Ambassador Gun - "When In Hell" CD cover image

"When In Hell" track listing:

1. Killed Hooker's Money (1:19)
2. Serpent Stampede (1:44)
3. Ignorance (:10)
4. Ignorance Is This (2:56)
5. When In Hell (2:03)
6. Hurricane (1:10)
7. So Pristine (1:43)
8. Organization Of An Anthill (1:35)
9. Steady Diet (2:24)
10. Taylor Reign (2:15)
11. Animal Fight (1:52)
12. Death Nail (1:35)
13. Reprisal (2:01)
14. Population Control (1:54)
15. Bottom Feeder (2:27)
16. Delorean (1:49)

Reviewed by on September 2, 2009

"“When In Hell” has a few positive traits going for it, but Ambassador Gun’s debut has limited replay value, except for die-hard grind/hardcore fans."
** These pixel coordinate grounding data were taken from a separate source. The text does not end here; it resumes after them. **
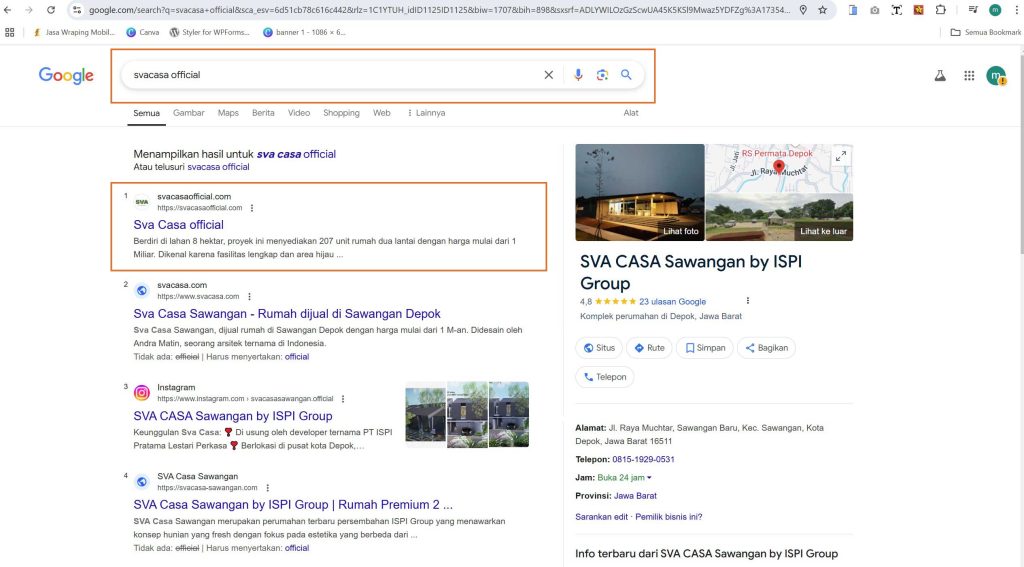Switch to the Maps tab
Image resolution: width=1024 pixels, height=567 pixels.
point(228,113)
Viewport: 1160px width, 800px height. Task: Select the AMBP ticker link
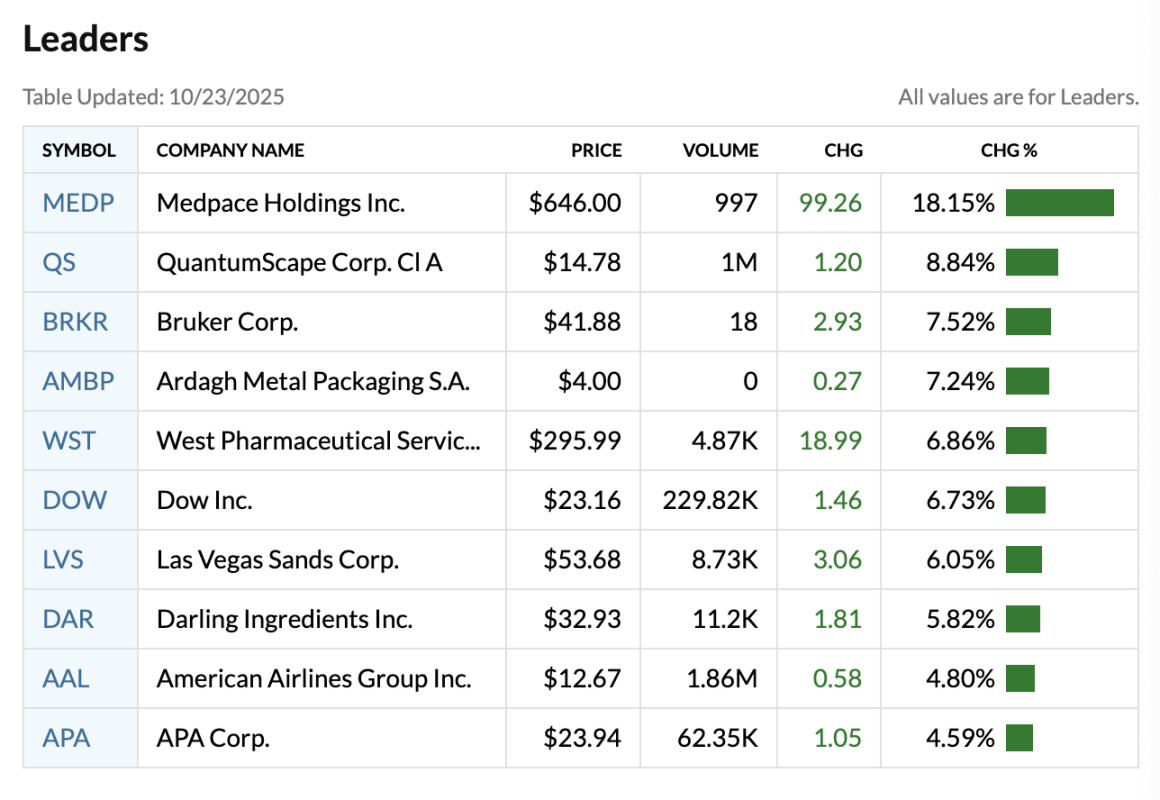78,381
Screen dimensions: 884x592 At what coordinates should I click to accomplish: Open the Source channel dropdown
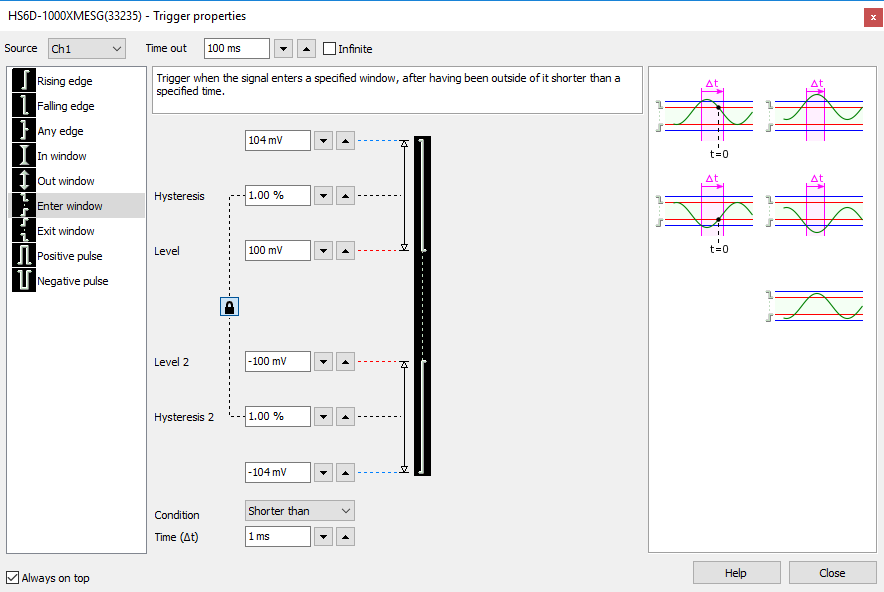(87, 49)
The cover art of any album can serve as a gateway to gaining the attention of those browsing the shelves of record stores in search for the next exciting band. Some covers are a collage of weird and fascinating images (e.g., Agoraphobic Nosebleed) and others just come across as cheesy and low quality (pretty much anything by Yngwie Malmsteen). In the case of Ambassador Gun, using a simple ocean backdrop harbors perceptions of tranquility, even with the less-than-peaceful title of “When In Hell.”

Those who purchase “When In Hell” based solely on the cover art are in for quite a shock. Those expecting a collection of uplifting songs will have their skulls crushed and brains smeared on the wall with 16 tracks of punishing grind. Ambassador Gun is razor sharp in their onslaught, displaying an intensity and hunger that can only come from a young band with nothing to lose. The album flies by at a break-neck pace, a ferocious mindset that becomes both a blessing and a hindrance, especially as the album gets into the latter half.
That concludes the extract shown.